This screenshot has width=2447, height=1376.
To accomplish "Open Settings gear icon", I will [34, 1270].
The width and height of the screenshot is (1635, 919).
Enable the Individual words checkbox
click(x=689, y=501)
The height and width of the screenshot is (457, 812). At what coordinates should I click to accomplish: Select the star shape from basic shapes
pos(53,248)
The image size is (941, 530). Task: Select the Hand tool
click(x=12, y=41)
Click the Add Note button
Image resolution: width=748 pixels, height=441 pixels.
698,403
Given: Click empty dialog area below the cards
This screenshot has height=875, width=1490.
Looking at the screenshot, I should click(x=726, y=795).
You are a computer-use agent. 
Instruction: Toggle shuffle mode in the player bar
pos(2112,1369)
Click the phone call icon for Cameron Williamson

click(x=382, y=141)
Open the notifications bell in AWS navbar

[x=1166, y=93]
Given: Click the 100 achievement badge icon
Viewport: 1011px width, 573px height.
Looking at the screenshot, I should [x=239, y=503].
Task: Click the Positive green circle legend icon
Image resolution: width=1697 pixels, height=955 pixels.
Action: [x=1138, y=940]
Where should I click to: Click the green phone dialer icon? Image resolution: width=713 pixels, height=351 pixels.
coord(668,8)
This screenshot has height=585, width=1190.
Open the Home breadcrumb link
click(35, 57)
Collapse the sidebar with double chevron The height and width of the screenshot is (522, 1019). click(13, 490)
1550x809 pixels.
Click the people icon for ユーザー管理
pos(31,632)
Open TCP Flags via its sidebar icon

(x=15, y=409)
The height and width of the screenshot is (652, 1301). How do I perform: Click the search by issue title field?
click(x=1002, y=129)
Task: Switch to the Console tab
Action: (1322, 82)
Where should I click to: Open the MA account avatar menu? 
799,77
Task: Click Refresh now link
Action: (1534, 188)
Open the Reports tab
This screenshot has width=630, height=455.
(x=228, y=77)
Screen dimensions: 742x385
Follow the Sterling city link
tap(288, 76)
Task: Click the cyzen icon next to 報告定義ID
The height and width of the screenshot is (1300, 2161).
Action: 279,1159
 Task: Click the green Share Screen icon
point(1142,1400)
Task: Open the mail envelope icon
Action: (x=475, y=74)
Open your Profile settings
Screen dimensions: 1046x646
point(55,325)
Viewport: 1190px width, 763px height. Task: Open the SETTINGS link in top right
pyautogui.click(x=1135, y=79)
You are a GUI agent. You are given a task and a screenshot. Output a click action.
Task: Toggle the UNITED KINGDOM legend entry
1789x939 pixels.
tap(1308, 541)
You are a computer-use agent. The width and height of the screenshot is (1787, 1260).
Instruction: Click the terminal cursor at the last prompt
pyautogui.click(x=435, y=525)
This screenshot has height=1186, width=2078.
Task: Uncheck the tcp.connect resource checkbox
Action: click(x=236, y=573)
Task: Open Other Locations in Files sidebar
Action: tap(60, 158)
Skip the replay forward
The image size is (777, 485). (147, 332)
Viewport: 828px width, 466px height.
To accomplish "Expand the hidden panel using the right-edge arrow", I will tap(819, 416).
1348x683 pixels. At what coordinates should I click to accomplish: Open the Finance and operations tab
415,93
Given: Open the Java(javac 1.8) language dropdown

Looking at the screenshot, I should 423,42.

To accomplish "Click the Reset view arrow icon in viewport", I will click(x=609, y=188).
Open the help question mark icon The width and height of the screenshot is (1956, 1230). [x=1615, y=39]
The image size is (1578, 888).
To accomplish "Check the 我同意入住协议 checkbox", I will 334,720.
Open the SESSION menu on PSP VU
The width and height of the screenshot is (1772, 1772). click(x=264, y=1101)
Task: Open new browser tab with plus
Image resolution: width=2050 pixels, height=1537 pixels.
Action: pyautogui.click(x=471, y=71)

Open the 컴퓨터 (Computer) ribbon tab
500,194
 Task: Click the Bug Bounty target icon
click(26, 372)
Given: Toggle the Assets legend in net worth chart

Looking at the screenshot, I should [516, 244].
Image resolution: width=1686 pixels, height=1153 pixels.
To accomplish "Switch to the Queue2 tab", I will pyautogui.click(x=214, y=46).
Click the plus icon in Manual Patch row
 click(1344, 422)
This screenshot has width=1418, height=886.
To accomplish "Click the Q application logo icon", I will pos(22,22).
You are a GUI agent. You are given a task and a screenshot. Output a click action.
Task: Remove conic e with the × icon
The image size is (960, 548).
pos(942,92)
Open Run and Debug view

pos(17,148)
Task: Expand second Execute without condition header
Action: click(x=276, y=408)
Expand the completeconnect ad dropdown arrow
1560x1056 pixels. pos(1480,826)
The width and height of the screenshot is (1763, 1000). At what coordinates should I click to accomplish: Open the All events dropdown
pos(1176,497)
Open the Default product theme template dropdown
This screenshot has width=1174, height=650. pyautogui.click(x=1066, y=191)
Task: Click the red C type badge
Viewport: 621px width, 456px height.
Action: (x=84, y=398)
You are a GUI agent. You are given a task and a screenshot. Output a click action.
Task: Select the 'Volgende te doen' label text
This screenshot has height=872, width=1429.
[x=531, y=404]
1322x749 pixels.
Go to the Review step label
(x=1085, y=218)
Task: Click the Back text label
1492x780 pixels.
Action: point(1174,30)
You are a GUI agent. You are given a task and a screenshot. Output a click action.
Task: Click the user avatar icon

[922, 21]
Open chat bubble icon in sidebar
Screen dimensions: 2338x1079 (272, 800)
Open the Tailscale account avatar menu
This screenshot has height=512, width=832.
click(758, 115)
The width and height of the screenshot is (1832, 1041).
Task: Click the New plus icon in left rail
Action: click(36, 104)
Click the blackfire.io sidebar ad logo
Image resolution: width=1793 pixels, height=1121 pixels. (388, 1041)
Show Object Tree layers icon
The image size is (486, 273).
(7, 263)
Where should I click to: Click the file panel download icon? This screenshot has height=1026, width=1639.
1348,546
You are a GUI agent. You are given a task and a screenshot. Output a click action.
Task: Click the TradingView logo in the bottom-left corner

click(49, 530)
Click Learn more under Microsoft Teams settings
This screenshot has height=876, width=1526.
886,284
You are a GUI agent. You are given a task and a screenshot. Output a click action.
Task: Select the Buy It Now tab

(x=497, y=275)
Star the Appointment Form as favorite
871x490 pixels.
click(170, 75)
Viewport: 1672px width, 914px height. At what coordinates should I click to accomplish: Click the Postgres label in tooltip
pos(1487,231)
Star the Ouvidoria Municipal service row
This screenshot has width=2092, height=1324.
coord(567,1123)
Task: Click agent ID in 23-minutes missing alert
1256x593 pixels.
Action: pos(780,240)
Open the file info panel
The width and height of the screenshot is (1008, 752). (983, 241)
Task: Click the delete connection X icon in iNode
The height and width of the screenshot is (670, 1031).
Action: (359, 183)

Work to be completed
Each entry above is to be duplicated exactly, with nothing left out.

Task output
This screenshot has width=2447, height=1376.
To accomplish "Open Settings gear icon", I will [34, 1270].
The width and height of the screenshot is (1635, 919).
Enable the Individual words checkbox
click(x=689, y=501)
The height and width of the screenshot is (457, 812). At what coordinates should I click to accomplish: Select the star shape from basic shapes
pos(53,248)
The image size is (941, 530). Task: Select the Hand tool
click(x=12, y=41)
Click the Add Note button
Image resolution: width=748 pixels, height=441 pixels.
698,403
Given: Click empty dialog area below the cards
This screenshot has height=875, width=1490.
Looking at the screenshot, I should click(x=726, y=795).
You are a computer-use agent. 
Instruction: Toggle shuffle mode in the player bar
pos(2112,1369)
Click the phone call icon for Cameron Williamson

click(x=382, y=141)
Open the notifications bell in AWS navbar

[x=1166, y=93]
Given: Click the 100 achievement badge icon
Viewport: 1011px width, 573px height.
Looking at the screenshot, I should [x=239, y=503].
Task: Click the Positive green circle legend icon
Image resolution: width=1697 pixels, height=955 pixels.
Action: [x=1138, y=940]
Where should I click to: Click the green phone dialer icon? Image resolution: width=713 pixels, height=351 pixels.
coord(668,8)
This screenshot has height=585, width=1190.
Open the Home breadcrumb link
click(35, 57)
Collapse the sidebar with double chevron The height and width of the screenshot is (522, 1019). click(13, 490)
1550x809 pixels.
Click the people icon for ユーザー管理
pos(31,632)
Open TCP Flags via its sidebar icon

(x=15, y=409)
The height and width of the screenshot is (652, 1301). How do I perform: Click the search by issue title field?
click(x=1002, y=129)
Task: Switch to the Console tab
Action: (1322, 82)
Where should I click to: Open the MA account avatar menu? 
799,77
Task: Click Refresh now link
Action: (1534, 188)
Open the Reports tab
This screenshot has width=630, height=455.
(x=228, y=77)
Screen dimensions: 742x385
Follow the Sterling city link
tap(288, 76)
Task: Click the cyzen icon next to 報告定義ID
The height and width of the screenshot is (1300, 2161).
Action: 279,1159
 Task: Click the green Share Screen icon
point(1142,1400)
Task: Open the mail envelope icon
Action: (x=475, y=74)
Open your Profile settings
Screen dimensions: 1046x646
point(55,325)
Viewport: 1190px width, 763px height. Task: Open the SETTINGS link in top right
pyautogui.click(x=1135, y=79)
You are a GUI agent. You are given a task and a screenshot. Output a click action.
Task: Toggle the UNITED KINGDOM legend entry
1789x939 pixels.
tap(1308, 541)
You are a computer-use agent. The width and height of the screenshot is (1787, 1260).
Instruction: Click the terminal cursor at the last prompt
pyautogui.click(x=435, y=525)
This screenshot has height=1186, width=2078.
Task: Uncheck the tcp.connect resource checkbox
Action: click(x=236, y=573)
Task: Open Other Locations in Files sidebar
Action: tap(60, 158)
Skip the replay forward
The image size is (777, 485). (147, 332)
Viewport: 828px width, 466px height.
To accomplish "Expand the hidden panel using the right-edge arrow", I will tap(819, 416).
1348x683 pixels. At what coordinates should I click to accomplish: Open the Finance and operations tab
415,93
Given: Open the Java(javac 1.8) language dropdown

Looking at the screenshot, I should 423,42.

To accomplish "Click the Reset view arrow icon in viewport", I will click(x=609, y=188).
Open the help question mark icon The width and height of the screenshot is (1956, 1230). [x=1615, y=39]
The image size is (1578, 888).
To accomplish "Check the 我同意入住协议 checkbox", I will 334,720.
Open the SESSION menu on PSP VU
The width and height of the screenshot is (1772, 1772). click(x=264, y=1101)
Task: Open new browser tab with plus
Image resolution: width=2050 pixels, height=1537 pixels.
Action: pyautogui.click(x=471, y=71)

Open the 컴퓨터 (Computer) ribbon tab
500,194
 Task: Click the Bug Bounty target icon
click(26, 372)
Given: Toggle the Assets legend in net worth chart

Looking at the screenshot, I should [516, 244].
Image resolution: width=1686 pixels, height=1153 pixels.
To accomplish "Switch to the Queue2 tab", I will pyautogui.click(x=214, y=46).
Click the plus icon in Manual Patch row
 click(1344, 422)
This screenshot has width=1418, height=886.
To accomplish "Click the Q application logo icon", I will pos(22,22).
You are a GUI agent. You are given a task and a screenshot. Output a click action.
Task: Remove conic e with the × icon
The image size is (960, 548).
pos(942,92)
Open Run and Debug view

pos(17,148)
Task: Expand second Execute without condition header
Action: click(x=276, y=408)
Expand the completeconnect ad dropdown arrow
1560x1056 pixels. pos(1480,826)
The width and height of the screenshot is (1763, 1000). At what coordinates should I click to accomplish: Open the All events dropdown
pos(1176,497)
Open the Default product theme template dropdown
This screenshot has width=1174, height=650. pyautogui.click(x=1066, y=191)
Task: Click the red C type badge
Viewport: 621px width, 456px height.
Action: (x=84, y=398)
You are a GUI agent. You are given a task and a screenshot. Output a click action.
Task: Select the 'Volgende te doen' label text
This screenshot has height=872, width=1429.
[x=531, y=404]
1322x749 pixels.
Go to the Review step label
(x=1085, y=218)
Task: Click the Back text label
1492x780 pixels.
Action: point(1174,30)
You are a GUI agent. You are given a task and a screenshot. Output a click action.
Task: Click the user avatar icon

[922, 21]
Open chat bubble icon in sidebar
Screen dimensions: 2338x1079 (272, 800)
Open the Tailscale account avatar menu
This screenshot has height=512, width=832.
click(758, 115)
The width and height of the screenshot is (1832, 1041).
Task: Click the New plus icon in left rail
Action: click(36, 104)
Click the blackfire.io sidebar ad logo
Image resolution: width=1793 pixels, height=1121 pixels. (388, 1041)
Show Object Tree layers icon
The image size is (486, 273).
(7, 263)
Where should I click to: Click the file panel download icon? This screenshot has height=1026, width=1639.
1348,546
You are a GUI agent. You are given a task and a screenshot. Output a click action.
Task: Click the TradingView logo in the bottom-left corner

click(49, 530)
Click Learn more under Microsoft Teams settings
This screenshot has height=876, width=1526.
886,284
You are a GUI agent. You are given a task and a screenshot. Output a click action.
Task: Select the Buy It Now tab

(x=497, y=275)
Star the Appointment Form as favorite
871x490 pixels.
click(170, 75)
Viewport: 1672px width, 914px height. At what coordinates should I click to accomplish: Click the Postgres label in tooltip
pos(1487,231)
Star the Ouvidoria Municipal service row
This screenshot has width=2092, height=1324.
coord(567,1123)
Task: Click agent ID in 23-minutes missing alert
1256x593 pixels.
Action: pos(780,240)
Open the file info panel
The width and height of the screenshot is (1008, 752). (983, 241)
Task: Click the delete connection X icon in iNode
The height and width of the screenshot is (670, 1031).
Action: (359, 183)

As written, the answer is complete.